E mais uma vez tivemos um dia de quedas mundo afora. Bolsas em geral, moedas menos seguras, commodities ligadas à consumo. Para terem uma ideia, o Dow Jones, índice de ações americano, caiu mais de 3%, e teve seu pior desempenho diário deste ano. Por aqui, o real passou fácil pela barreira dos R$ 4,00 e fechou quase quatro centavos acima.

O que também preocupou os mercados foi que o juro do Tesouro dos EUA de dez anos que ficou abaixo do de dois anos, e isto indica um risco de recessão a frente (desde a crise de 2008 não se via isso). Outro indicador que subiu, e também é um mal sinal, foi o VIX (índice do medo), que fechou em 22,10 pontos (+26%).

A tradução de tudo isto é simples: a preocupação com o crescimento econômico mundial (sabemos que os mercados precificam com muita antecedência os ativos). Um estudo do Fed de NY diz que a probabilidade de uma recessão nos próximos 12 meses é de 32%. Este é o maior número desde a recessão de 2008.

E a desculpa da vez foram os dados divulgados nas economia alemã (retração de sua economia do segundo trimestre) e chinesa (pior crescimento industrial dos últimos 17 anos).

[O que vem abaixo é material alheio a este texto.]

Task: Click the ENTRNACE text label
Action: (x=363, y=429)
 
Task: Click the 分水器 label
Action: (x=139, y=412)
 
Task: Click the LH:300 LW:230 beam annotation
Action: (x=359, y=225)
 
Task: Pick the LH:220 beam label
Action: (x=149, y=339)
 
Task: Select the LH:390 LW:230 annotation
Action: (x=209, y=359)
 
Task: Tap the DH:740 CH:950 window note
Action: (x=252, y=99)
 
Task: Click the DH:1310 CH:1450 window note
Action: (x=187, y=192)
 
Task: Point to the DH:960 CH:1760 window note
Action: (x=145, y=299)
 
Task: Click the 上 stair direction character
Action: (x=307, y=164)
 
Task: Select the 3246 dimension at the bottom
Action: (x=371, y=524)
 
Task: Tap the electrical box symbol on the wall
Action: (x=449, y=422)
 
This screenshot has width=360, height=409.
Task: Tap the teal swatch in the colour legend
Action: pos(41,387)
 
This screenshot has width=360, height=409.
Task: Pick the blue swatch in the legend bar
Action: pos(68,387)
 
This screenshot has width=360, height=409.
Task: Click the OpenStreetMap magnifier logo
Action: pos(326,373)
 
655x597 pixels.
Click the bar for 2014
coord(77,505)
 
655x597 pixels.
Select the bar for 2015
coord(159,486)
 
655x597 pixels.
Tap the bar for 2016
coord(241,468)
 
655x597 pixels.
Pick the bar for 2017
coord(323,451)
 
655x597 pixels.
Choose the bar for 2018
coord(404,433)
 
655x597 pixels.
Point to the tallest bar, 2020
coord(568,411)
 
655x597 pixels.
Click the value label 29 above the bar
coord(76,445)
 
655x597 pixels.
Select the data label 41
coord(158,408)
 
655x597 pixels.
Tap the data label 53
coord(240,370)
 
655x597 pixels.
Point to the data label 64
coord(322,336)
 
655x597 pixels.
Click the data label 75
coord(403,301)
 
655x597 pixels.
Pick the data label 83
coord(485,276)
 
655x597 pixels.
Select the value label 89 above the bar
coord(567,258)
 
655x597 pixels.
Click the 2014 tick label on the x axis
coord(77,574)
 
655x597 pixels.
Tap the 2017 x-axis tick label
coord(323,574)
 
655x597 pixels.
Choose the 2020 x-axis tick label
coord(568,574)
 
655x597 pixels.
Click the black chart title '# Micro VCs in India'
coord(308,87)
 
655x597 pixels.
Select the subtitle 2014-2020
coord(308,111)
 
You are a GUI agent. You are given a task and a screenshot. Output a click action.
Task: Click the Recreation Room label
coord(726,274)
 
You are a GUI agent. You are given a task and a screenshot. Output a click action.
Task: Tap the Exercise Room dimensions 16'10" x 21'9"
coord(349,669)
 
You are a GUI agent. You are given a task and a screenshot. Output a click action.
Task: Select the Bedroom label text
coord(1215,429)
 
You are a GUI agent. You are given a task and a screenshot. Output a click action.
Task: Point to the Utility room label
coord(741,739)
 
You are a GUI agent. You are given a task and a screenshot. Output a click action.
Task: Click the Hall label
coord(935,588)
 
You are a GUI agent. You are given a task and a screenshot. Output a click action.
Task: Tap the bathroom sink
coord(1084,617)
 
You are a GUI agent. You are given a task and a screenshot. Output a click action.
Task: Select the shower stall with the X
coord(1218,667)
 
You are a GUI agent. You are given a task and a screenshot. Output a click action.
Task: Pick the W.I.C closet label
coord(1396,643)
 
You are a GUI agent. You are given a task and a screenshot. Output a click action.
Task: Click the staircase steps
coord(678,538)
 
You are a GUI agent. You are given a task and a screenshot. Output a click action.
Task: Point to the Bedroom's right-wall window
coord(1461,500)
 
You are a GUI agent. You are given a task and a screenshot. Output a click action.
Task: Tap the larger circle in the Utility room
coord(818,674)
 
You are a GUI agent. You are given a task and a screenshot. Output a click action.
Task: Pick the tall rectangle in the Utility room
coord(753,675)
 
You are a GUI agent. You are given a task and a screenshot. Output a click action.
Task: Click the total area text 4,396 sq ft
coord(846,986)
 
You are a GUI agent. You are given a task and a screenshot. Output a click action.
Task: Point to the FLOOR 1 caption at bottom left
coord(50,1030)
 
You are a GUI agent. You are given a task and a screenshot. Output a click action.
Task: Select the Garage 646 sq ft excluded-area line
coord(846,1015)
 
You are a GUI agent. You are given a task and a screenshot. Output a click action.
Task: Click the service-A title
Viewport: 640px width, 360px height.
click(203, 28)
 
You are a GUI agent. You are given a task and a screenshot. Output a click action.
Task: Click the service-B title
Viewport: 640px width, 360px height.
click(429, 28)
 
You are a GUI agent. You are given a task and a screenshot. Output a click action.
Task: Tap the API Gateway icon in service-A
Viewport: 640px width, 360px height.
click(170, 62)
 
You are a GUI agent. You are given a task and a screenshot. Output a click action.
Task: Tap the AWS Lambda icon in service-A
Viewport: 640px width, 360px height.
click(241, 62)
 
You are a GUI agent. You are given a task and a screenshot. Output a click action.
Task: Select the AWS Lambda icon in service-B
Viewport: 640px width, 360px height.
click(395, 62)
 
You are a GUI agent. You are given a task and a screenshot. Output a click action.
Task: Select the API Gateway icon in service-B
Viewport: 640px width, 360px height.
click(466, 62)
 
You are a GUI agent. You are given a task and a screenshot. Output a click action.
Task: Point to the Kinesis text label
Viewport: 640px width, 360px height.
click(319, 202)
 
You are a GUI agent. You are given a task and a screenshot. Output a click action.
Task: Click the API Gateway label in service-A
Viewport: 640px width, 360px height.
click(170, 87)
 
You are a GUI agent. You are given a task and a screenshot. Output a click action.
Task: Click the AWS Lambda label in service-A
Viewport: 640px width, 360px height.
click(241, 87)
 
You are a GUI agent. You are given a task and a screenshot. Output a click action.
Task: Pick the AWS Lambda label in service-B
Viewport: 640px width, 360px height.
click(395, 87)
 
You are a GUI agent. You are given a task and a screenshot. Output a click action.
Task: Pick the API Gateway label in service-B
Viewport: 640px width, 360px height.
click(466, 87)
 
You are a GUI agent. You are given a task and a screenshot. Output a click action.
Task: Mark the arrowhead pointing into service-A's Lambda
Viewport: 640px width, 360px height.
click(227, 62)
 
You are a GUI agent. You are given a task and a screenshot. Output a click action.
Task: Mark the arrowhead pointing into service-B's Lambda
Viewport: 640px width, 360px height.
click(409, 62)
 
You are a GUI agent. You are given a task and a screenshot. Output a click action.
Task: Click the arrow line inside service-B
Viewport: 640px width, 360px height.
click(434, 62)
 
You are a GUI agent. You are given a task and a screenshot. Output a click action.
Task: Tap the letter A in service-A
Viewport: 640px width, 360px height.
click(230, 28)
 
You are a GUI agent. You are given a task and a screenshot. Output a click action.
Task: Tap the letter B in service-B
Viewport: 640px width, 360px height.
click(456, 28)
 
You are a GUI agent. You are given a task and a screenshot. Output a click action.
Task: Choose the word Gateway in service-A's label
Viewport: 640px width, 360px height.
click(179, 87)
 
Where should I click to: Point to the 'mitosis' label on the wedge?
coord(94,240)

Falando um pouco de Argentina, ontem foi mais um dia tenso por lá: o governo anunciou um pacote de medidas (congelamento no preço dos combustíveis, aumento do salário mínimo,…) e a reação dos mercados foi horrível: nova queda do peso, desta vez em torno de 8%.

Uma novidade por aqui será os leilões de dólar que o Bacen promoverá: dias 21 e 29 de agosto serão ofertados dólares à vista, e simultaneamente ocorrerá um leilão de swap cambial reverso (efeito comprador de moeda no mercado futuro), com o mesmo valor do à vista. Ambas operações serão simultâneas e tem como objetivo ofertar moeda à vista.

Mas nesta manhã o dólar está perdendo terreno para as moedas fortes (euro, libra e iene) depois que o Ministério de Finanças da China disse que irá adotar as “contra medidas necessárias” contra os EUA após a adoção de tarifas contra seus produtos. As bolsas europeias, porém, seguem a tendência de queda. As asiáticas fecharam sem direção única.

Na agenda de hoje o destaque vai para o IGP-10 de agosto e para a participação do ministro Paulo Guedes em um evento do banco Santander em SP. Lá fora, sairão as vendas no varejo e da produção industrial dos EUA (base julho).

As moedas EM operam neste momento em alta frente ao dólar (à exceção do rublo e da rupia indiana), e o real deve abrir em alta por aqui também (o dólar em baixa).